Mount Clemens — Prosecutors have declined to pursue charges in separate cases involving two officials and claims of violence in Macomb County, the sheriff's office said Tuesday.

In the the more recent incident, deputies were called Sunday to the Washington Township home of Macomb County Commissioner Don Brown on a report of a domestic incident involving him and his girlfriend.

Brown was taken into custody and later released pending a review of the incident by the Macomb County Prosecutor's Office, which determined there were “mutual combatants” in the incident, the sheriff's office said in a news release.

Macomb County Commissioner Don Brown

The sheriff's office also said it had referred a July 18 incident involving Warren Deputy Police Commissioner Matthew Nichols to the prosecutor’s office for aggravated assault but charges were denied.

“We will have no further comment on either incident,” Sheriff Anthony Wickersham said Tuesday.

Neither Brown nor Nichols could be reached for comment Tuesday. Brown, a Republican who represents 10 northern Macomb County communities, released a statement describing the incident Sunday as a "personal issue within my private life." He said he and his girlfriend were involved in a "disagreement" and she called police to "defuse the situation."

Calls to Macomb County Prosecutor Eric Smith for comment were not returned but Warren Police Commissioner William Dwyer said he was “disappointed” by Smith’s decision.

The assault allegation involved a suspected shoplifter at a Lowe’s store on Van Dyke who had been taken into custody. Two Warren officers later reported that Nichols showed up at the scene and assaulted the man, who was later charged with retail fraud.

Nichols was initially suspended with pay and in late July, a few days before the probe was turned over to the sheriff's office, placed on administrative leave without pay. Dwyer said Nichols has not been returned to duty pending further investigation.

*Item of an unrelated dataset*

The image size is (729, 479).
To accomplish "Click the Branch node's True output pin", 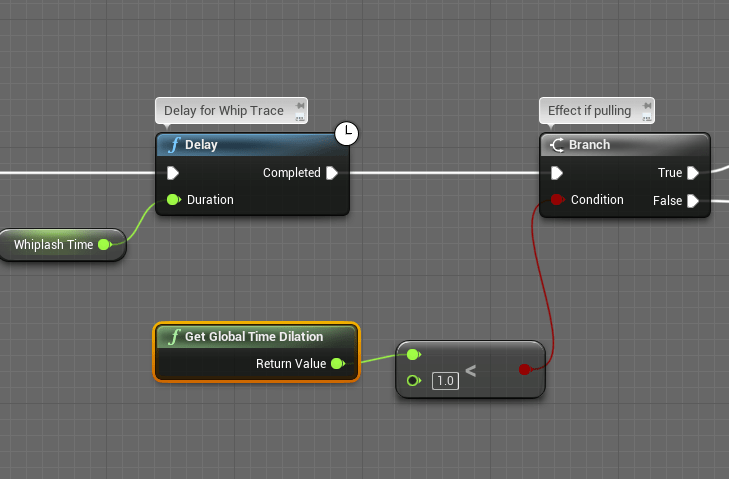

“Two of my officers felt excessive force has been used and I felt it serious enough at the time to suspend him (Nichols) and immediately referred it to the Macomb County Sheriff’s Office for an independent investigation," he said. "The sheriff's office obviously also felt assault had occurred."

Dwyer would neither confirm nor deny that the incident was being reviewed by a federal agency. FBI spokeswoman Mara Schneider declined to say whether federal authorities are investigating.

“We are aware of the incident but our policy is to neither confirm nor deny any involvement,” she said.

Schneider said the FBI has the power to investigate reports of crimes, even if they don’t result in state offenses, under particular circumstances where federal laws may have been violated.